Des morts, des blessés, de la profanation de lieux de culte, des lacrymogènes, des pierres, des armes blanches, des menaces de partisans en situation d’adversité, de la fuite de responsabilités des instances autorisées, des dénégations formelles avec réplique sur image ou audio, des incitations à la mobilisation parfois objectives mais aussi subjectivement portées par un intérêt politique, des arrestations de manifestants arbitraires ou justifiés, des interdictions de manifestations même en campagne électorale… Mais que violence et violence préélectorale et post électoral a connu le Sénégal depuis 2012, en passant par février 2021 et à venir pour ce qui reste de 2024 et de toute autre élection à tenir au Sénégal.

Reprenons en quelques mots les bases épistémologiques du dialogue politique pour la gouverne de tous.

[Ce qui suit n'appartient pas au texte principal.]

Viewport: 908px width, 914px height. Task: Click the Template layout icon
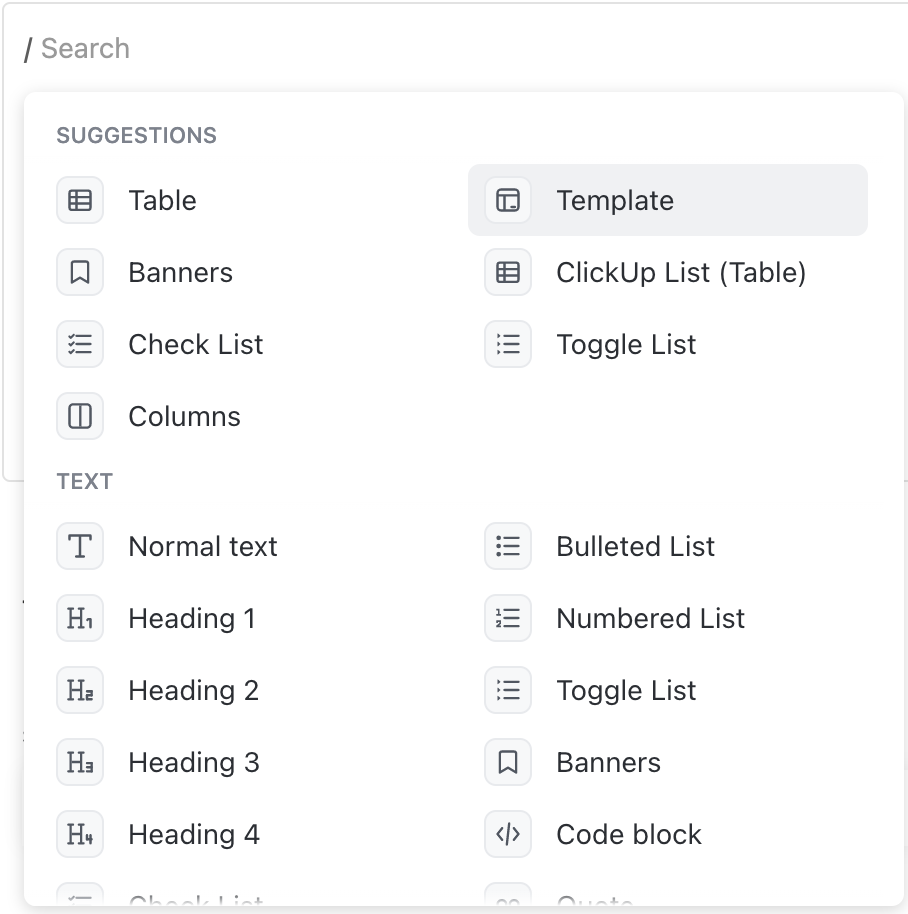(508, 200)
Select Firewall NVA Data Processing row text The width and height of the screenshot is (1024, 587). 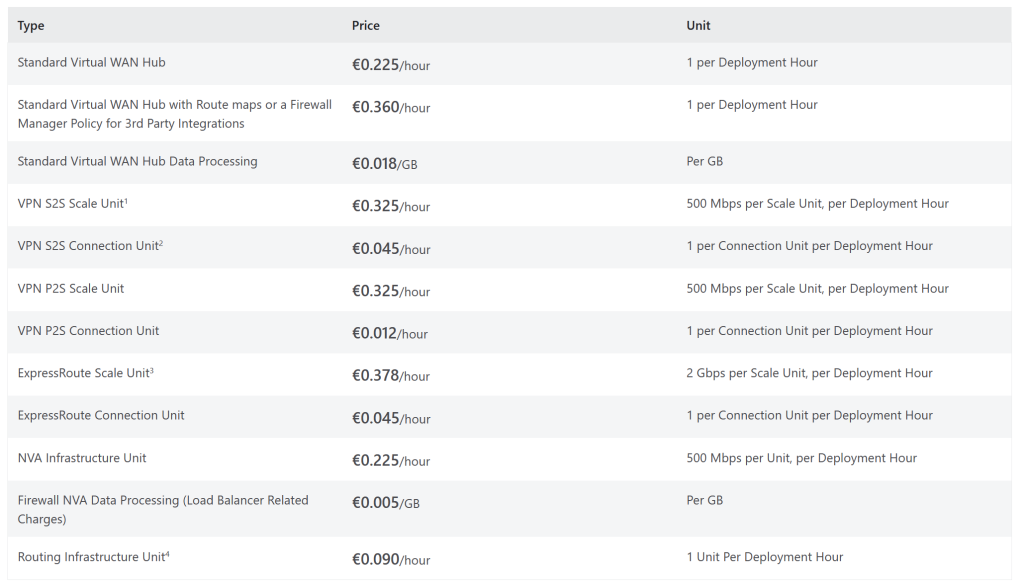point(163,510)
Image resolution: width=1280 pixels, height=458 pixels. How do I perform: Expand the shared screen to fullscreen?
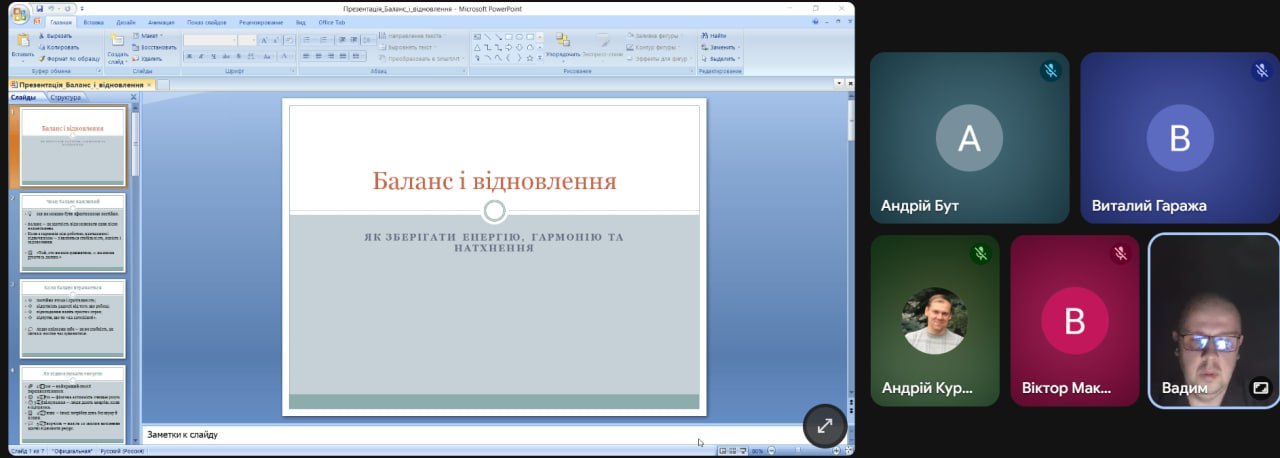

La création de la mouvance majoritaire et celle minoritaire: Une dualité post-électorale

La fixation sur l’intérêt personnel au détriment de l’intérêt général sur l’espace public est condamnée. Elle est conçue comme un frein à l’expression nationale.

Il est de nos habitudes de voter pour un candidat parce qu’il nous plait bien, qu’il s’exprime bien, qu’il est beau dans son costume, qu’il partage avec nous des liens socio-ethniques, ou socio-géographiques, ou bien encore parce qu’il fait des promesses allant dans le sens de nos activités professionnelles sans prendre le temps de faire le tour de son programme pour en mesurer les impacts pour l’intérêt général. Procéder ainsi c’est provoquer et poser un vote affectif.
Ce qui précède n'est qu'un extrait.